Y la ordenación de ustedes hoy, es histórica.
Hermanos míos, ustedes son los primeros sacerdotes de la generación de la pandemia. Y desempeñarán un papel importante en la sanación y reconstrucción que la Iglesia está realizando en nuestra sociedad como consecuencia de esta enfermedad mortal que ha arrasado con muchas de nuestras certezas y seguridades.
En estos momentos, la Iglesia está llamada a salir a los lugares en los que la gente está padeciendo y sufriendo, a los lugares que el Papa Francisco llama las “periferias existenciales”.
Las palabras del profeta Isaías hablan de la misión particular que ustedes tienen como sacerdotes: “Me ha enviado para anunciar la buena nueva a los pobres, a curar a los de corazón quebrantado… a consolar a los afligidos”.
Hermanos, de una manera especial, ustedes deben traer esperanza y ayudar a restaurar la confianza de las personas en el amor de Dios y en su misericordia. Y la manera de hacerlo es por la forma en la que amamos.
Jesús nos dice en el Evangelio de hoy: “Éste es mi mandamiento: que se amen los unos a los otros como yo los he amado. Nadie tiene amor más grande a sus amigos que el que da la vida por ellos”.
Un sacerdote debe siempre ser transparente. La gente debería poder “ver a través de ustedes” y, a través de ustedes, ver el amor de Cristo.

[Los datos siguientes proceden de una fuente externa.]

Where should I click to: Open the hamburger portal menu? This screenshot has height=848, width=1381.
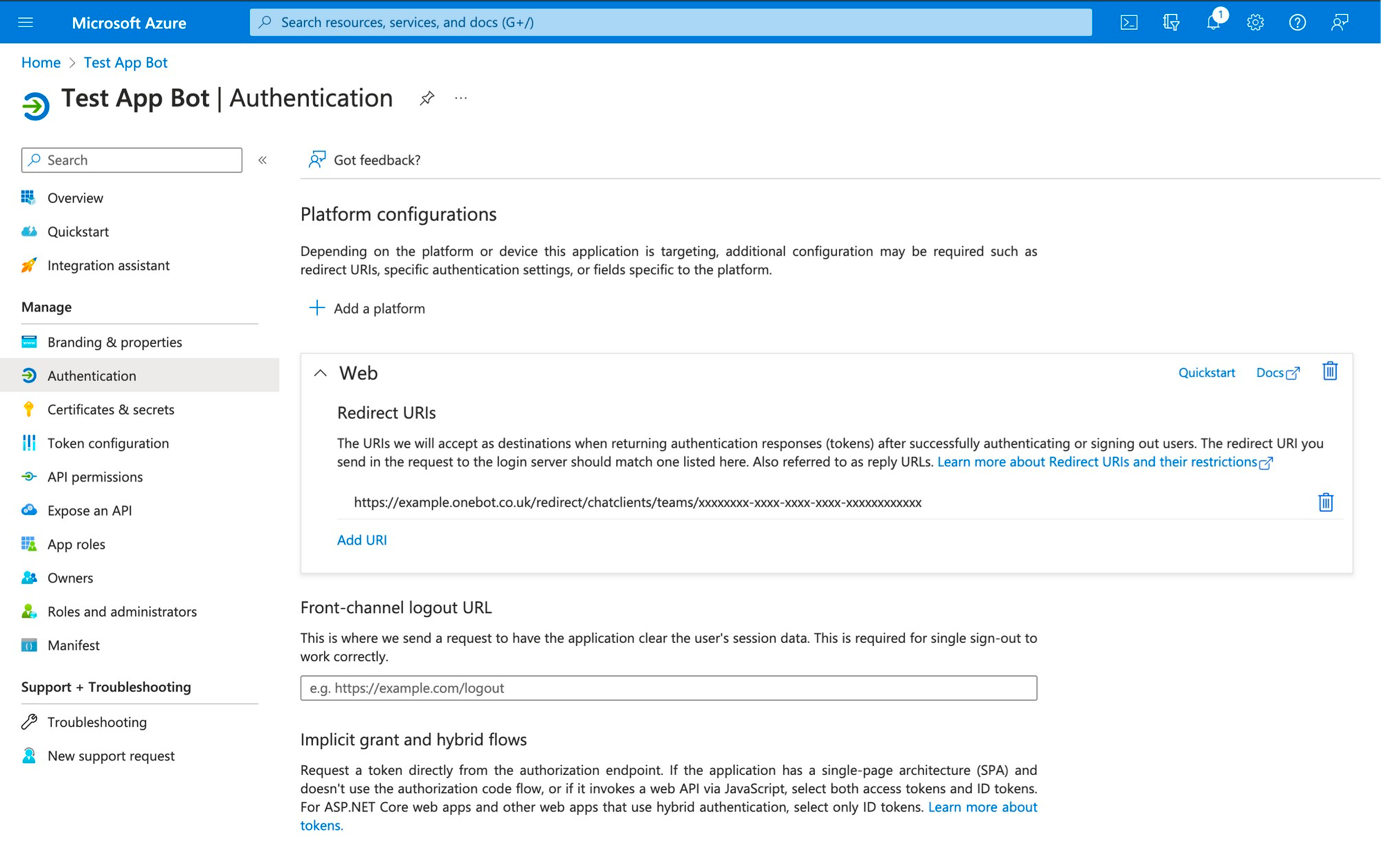tap(26, 22)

Hermanos, antes que nada, ustedes deben “ser Jesús” para su pueblo. No solo cuando proclaman su Palabra, o cuando celebran los sagrados misterios en el altar, sino en todas las cosas. Hablen sobre el amor de Él, compartan su sabiduría y sus conocimientos. Narren las historias de su vida. Traten de ser un ejemplo vivo de su tierna misericordia.
Hermanos, permítanme ofrecerles tan solo dos breves palabras de consejo ahora que nos preparamos a conferirles este santo sacramento.

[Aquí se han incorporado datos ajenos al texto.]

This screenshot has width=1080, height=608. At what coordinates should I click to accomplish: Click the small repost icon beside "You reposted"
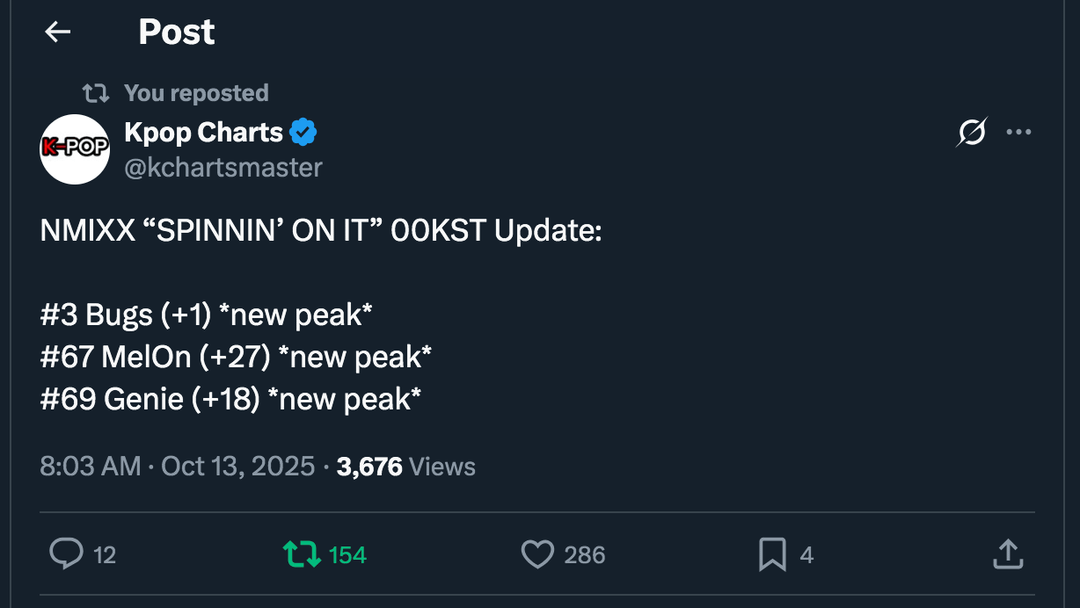96,93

En primer lugar, busquen siempre el corazón de Cristo. El corazón de nuestro Señor es manso y humilde. Pídanle también que haga sus corazones humildes y amables. La humildad es la fuerza secreta del ministerio sacerdotal.
Sí, es cierto, el sacerdote tiene un deber excepcional y noble dentro de la familia de Dios. Como escuchamos en la segunda lectura de hoy, el sacerdote es reservado para ser nuestro “representante ante Dios”. Pero eso no quiere decir que el sacerdote sea superior a aquellos a quienes sirve. Todo sacerdote es un pecador llamado a la santidad, como cualquier otro creyente bautizado.
Entonces, que su corazón esté abierto para el corazón de Jesús, para ese corazón que fue traspasado en la Cruz por amor a toda la humanidad. Amen con el corazón de Jesús y lleven a cabo su ministerio cotidiano mediante sencillos actos de misericordia, de compasión y de perdón.
Un consejo más: ¡amen la Santa Misa, hermanos míos! Hagan de la celebración de la Eucaristía el centro de cada día. ¡Vivan para la Misa y vivan de la Misa!
En el altar, ustedes son verdaderamente Cristo, actúan in persona Christi. ¡Nunca lo den por hecho! ¡Hagan siempre las cosas santas de una manera santa, sabiendo que en sus manos tienen el pan de la vida eterna!
Hermanos, nuestro Señor los llama hoy a tener amistad con Él: “Los he llamado amigos”, dice Él. Qué regalo tan hermoso y tan excepcional. Denle todo lo que tienen, todo lo que son. Todos sus pensamientos y acciones, todos sus sacrificios y sus sufrimientos. Denle su voz, sus manos, su corazón.
Hermanos y hermanas, oremos por nuestros recién ordenados y por todos nuestros sacerdotes, en este momento difícil que estamos atravesando. Oremos también por las vocaciones al sacerdocio, para que muchos hombres más escuchen el llamado de nuestro Señor a seguirlo y a ser sus amigos.
Hermanos, en mi oración personal, pido que ustedes siempre estén cerca de nuestra Santísima Madre María. Recurran a ella como niños, ámenla como a su madre. Le pido a ella ahora su intercesión por el sacerdocio de ustedes. Que a través de María ustedes se acerquen más a su Hijo, y se asemejen cada vez más a Él.